Le virus de la FHCC (de la famille des Nairovirus) peut également se transmettre à l'humain par contact avec des fluides corporels, comme le sang, avec des animaux infectés, en sachant que ces derniers ne restent virémiques qu'une dizaine de jours avant de développer une réponse immunitaire (avec une persistance à vie des anticorps).

« En Espagne, le virus FHCC avait été détecté dans des tiques du genre Hyalomma quelques années avant l'apparition de cas humains. Actuellement, un à trois cas humains de fièvre hémorragique sont rapportés chaque année dans ce pays. Toutefois, dans ce pays, c'est une autre espèce de tiques qui est considérée comme le vecteur majoritaire : Hyalomma lusitanicum. En France, la distribution de cette espèce de tique est encore inconnue et nécessite d'être étudiée. Nous sommes peut-être face à un cycle épidémiologique différent, d'où notre prudence à réaliser des comparaisons hâtives entre le cas de l'Espagne et celui de la France », précise Laurence Vial.

Taux de létalité de 5 à 30 %

« Chez l'être humain, l'infection par le virus de la FHCC reste le plus souvent asymptomatique ou pauci-symptomatique », précise Santé publique France.

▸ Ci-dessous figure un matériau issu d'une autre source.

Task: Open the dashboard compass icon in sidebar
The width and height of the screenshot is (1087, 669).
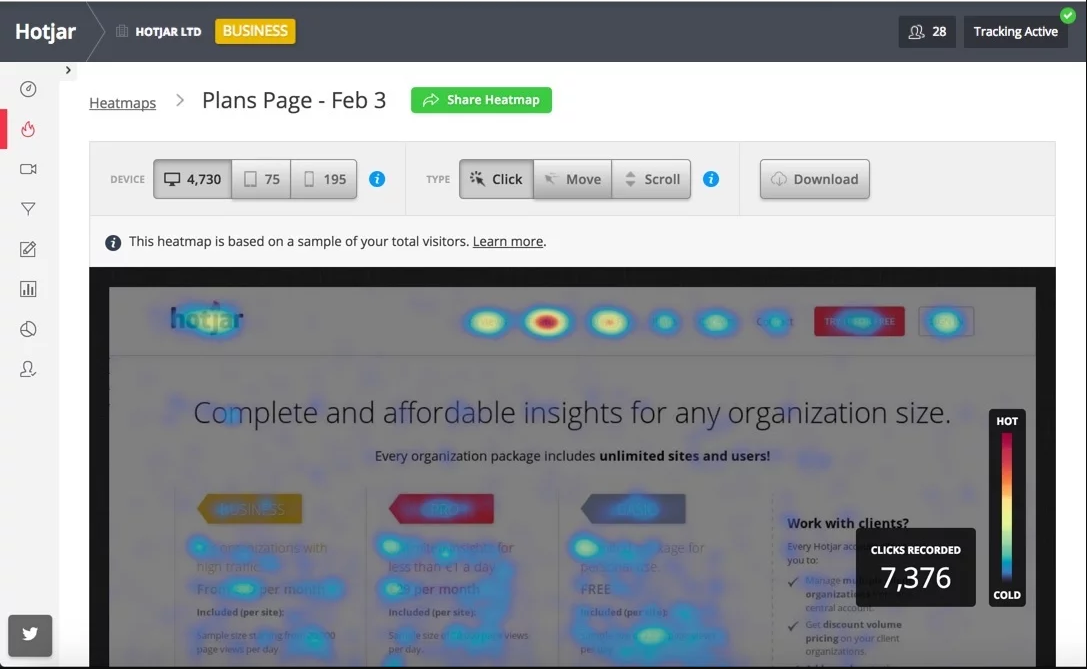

Toutefois le virus peut être responsable d'une fièvre hémorragique, qui peut être sévère avec un taux de létalité de 5 à 30 %. 

Généralement, les symptômes apparaissent de façon brutale et correspondent principalement à de la fièvre, des myalgies, des troubles digestifs, des vertiges, une raideur et des douleurs de la nuque, des douleurs dorsales, des céphalées, une sensibilité des yeux et une photophobie. Dans les cas sévères, ces symptômes peuvent être suivis par une hémorragie, un choc et une défaillance multiviscérale. 

La maladie est endémique en Afrique, y compris en Afrique du Nord, en Asie, et particulièrement fréquente dans certaines régions en Turquie. Elle est également présente dans certains pays d'Europe de l'Est. ■

* Cirad : Centre de coopération internationale en recherche agronomique pour le développement. 

** Anses : Agence nationale de sécurité sanitaire de l'alimentation, de l'environnent et du travail.